What it does
*Critique Handling Artificial Intelligence-or CHAI for short is a software that enables grading of essays using Machine Learning and Natural Language Processing.
How I built it
*CHAI extracts features using Natural Language Processing. Training Data has essay id, essay set, essay, score. The features were extracted using Natural Language Processing and then a Linear Regression model was run so as to predict the score values of ungraded essays. The efficiency of the model was calculated using Mean Square Error value. The efficiency was found to be nearly 70%. I added the following features to each data tuple, after natural language processing: *Semantic coherence percentage - remove unnecessary words by removing all stop words- calculate percentage of important words out of total tokens present in the essay *Bag of Words- Bigram Model *Grammar - use language_check library- the lesser number of matches, the more perfect grammar the has been used. So this parameter should have a negative weight assigned to it *Similarity measure - similarity between prompt words and essay non-stop words-using princeton's wordnet. The prompt for this dataset was "Laughter" *Number of Words: The ideal length of the essay should be 150-550 words
Accomplishments that I'm proud of
*70% accuracy achieved using Linear Regression and one class of dataset. I am hopeful of a much better response with other machine learning models, a wider data and a blockchain element to it!!
What I learned
*I read multiple research papers to zero on parameters that I wanted to extract as features. Also, I used multiple libraries in order to implement various feature extraction and machine learning models. It was surely daunting to work alone on this huge task and produce decent results in a span of 2 days!

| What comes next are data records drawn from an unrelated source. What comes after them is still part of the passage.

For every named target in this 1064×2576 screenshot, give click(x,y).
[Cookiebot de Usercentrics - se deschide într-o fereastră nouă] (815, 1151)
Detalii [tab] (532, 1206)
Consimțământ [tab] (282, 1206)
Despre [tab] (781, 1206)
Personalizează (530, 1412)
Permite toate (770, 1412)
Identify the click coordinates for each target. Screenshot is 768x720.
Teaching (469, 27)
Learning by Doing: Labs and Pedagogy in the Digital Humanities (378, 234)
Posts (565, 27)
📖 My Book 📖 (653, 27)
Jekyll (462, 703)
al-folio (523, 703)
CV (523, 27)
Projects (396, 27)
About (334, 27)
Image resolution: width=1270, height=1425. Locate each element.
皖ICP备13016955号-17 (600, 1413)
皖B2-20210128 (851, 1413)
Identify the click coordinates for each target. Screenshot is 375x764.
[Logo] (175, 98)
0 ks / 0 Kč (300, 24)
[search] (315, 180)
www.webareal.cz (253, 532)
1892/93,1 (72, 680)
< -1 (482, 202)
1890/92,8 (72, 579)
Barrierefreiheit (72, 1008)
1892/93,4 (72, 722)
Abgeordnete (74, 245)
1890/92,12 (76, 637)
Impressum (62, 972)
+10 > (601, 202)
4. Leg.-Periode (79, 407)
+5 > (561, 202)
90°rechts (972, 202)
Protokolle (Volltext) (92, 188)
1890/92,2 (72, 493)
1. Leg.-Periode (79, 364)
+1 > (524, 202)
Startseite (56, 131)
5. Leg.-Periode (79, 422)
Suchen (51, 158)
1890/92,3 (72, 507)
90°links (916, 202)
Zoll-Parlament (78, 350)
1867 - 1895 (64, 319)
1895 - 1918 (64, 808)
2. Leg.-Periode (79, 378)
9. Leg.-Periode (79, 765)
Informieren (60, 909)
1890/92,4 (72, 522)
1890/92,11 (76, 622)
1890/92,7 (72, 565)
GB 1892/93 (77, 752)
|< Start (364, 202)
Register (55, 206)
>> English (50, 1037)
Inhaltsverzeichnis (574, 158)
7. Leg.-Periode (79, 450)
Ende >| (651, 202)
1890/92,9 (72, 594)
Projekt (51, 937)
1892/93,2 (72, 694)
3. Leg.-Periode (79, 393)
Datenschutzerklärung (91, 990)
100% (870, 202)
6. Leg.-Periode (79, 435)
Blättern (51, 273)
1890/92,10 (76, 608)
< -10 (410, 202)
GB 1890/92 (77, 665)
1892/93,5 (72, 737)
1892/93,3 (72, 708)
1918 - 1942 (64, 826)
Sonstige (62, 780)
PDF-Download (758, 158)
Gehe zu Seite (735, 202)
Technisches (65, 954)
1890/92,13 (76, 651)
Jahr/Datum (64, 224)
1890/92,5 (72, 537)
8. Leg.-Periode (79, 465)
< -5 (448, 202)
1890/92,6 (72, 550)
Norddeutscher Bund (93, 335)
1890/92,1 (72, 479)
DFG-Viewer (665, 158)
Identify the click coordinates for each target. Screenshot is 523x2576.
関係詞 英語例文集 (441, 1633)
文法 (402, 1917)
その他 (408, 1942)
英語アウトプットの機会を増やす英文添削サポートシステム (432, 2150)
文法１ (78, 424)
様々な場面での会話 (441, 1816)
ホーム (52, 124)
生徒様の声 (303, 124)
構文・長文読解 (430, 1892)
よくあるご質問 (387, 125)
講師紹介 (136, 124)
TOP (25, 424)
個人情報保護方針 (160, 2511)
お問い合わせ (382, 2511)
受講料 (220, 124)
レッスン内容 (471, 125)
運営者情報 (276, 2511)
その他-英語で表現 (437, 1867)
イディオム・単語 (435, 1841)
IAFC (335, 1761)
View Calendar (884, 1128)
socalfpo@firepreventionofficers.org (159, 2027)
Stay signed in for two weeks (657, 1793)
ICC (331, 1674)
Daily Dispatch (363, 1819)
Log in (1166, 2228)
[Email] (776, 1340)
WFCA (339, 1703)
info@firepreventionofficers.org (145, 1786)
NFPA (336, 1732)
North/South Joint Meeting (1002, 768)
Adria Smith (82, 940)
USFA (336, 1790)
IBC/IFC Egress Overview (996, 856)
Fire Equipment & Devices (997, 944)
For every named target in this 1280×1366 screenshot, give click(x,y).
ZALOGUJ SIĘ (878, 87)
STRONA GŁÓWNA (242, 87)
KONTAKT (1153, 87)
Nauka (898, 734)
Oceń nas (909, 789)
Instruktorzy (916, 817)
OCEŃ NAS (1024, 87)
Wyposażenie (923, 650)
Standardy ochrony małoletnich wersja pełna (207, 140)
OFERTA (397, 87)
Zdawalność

What's next for CHAI-HackPrinceton
*Introduce clustering using latent semantic analysis as a feature *Introduce Plagiarism as a feature with negative weight *Introduce BLOCKCHAIN to introduce manual checking and opinion while weighing the score of a given essay. In order to enable human checking, add a reward/token on the chain per essay! *Can improve efficiency of the machine learning model using other machine learning models like Neural Networks, SVMs etc.